§ Supplied text
LET’S ALLOW THE RAPID TRANSIT SYSTEM TO WORK

A new public bus service, the Bus Rapid Transit (BRT) system which aims at providing efficient transport for residents of Accra, within specific time schedules, it set to roll out.

The new concept set to take off at the end of the month is a government initiative that is also designed for people to park their private vehicles and join public transport.

It is to reduce vehicular traffic and gridlock as well as and human traffic in the city centre of Accra.

For a start, a pilot phase is to be rolled out on the Amansaman-Accra Business District route by the end of the month with 85 brand new buses.

According to the Greater Accra Passenger Transport Executive (GAPTE), manager of the BRT, the operation would be extended to cover Kasoa-Kaneshie-Accra Central District, Adenta-37 Military Hospital, National Theatre-Central Business District and the Ashiaman-Nungua-Teshie Central Business District.

Without doubt, the BRT system all over the world significantly reduces travelling time and unlike the traditional commercial bus transport, the BRT would have scheduled arrival and departure on frequent basis.

Unfortunately the roll of the service is being threatened by agitations by other transport owners who say that the BRT is going to kick them out of business.

They have therefore, threatened to withdraw their services in order to the force government to abandon the BRT initiative.

The Times completely disagrees with the private commercial operators who has parochial interest in this matter.

§ What is being asked
According to the editorial on Accra's Bus Rapid Transit system, how many buses will the pilot phase use? Rely only on the editorial above.

§ Record set
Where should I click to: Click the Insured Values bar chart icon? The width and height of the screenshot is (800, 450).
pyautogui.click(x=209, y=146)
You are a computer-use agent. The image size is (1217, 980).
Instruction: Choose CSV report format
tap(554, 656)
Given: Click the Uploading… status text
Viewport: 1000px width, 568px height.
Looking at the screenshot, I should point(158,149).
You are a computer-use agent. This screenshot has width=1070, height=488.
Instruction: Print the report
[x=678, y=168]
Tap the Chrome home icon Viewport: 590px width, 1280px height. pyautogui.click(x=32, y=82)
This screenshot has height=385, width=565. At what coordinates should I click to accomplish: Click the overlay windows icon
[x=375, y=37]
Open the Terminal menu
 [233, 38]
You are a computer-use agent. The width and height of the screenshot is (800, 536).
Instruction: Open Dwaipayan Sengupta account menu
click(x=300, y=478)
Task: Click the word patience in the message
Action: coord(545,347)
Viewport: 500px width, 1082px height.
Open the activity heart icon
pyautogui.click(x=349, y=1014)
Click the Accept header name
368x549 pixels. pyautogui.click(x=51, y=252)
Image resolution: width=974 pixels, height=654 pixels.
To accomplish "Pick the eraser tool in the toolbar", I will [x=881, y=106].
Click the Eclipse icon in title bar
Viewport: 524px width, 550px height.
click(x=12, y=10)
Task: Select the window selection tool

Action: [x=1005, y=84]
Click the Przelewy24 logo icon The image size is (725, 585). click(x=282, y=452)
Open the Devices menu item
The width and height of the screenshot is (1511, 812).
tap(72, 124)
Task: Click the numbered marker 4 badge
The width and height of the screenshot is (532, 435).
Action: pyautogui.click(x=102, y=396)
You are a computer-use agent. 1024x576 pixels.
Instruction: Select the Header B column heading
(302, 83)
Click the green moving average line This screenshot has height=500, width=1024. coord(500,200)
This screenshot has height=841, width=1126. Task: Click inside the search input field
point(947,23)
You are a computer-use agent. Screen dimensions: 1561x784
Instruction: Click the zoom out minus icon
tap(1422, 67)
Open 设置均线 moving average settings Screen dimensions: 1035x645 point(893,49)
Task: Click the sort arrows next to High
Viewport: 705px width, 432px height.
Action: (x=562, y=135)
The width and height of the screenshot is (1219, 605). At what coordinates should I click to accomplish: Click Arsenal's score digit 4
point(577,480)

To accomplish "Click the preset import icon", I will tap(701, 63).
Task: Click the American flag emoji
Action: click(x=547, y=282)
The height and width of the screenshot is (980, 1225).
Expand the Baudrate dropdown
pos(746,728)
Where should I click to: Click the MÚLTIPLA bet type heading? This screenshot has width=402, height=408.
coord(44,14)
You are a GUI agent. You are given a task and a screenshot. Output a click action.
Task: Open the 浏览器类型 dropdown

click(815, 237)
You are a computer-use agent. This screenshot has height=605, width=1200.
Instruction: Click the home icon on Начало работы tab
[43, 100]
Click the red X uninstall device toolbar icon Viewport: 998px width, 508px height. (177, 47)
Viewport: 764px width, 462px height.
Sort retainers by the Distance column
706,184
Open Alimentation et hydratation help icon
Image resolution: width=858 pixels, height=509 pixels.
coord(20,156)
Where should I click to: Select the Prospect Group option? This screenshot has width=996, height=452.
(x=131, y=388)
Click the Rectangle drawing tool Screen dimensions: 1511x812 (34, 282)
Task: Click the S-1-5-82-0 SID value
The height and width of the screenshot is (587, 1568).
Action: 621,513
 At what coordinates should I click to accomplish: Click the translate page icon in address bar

§ Result of this task
85 brand new buses.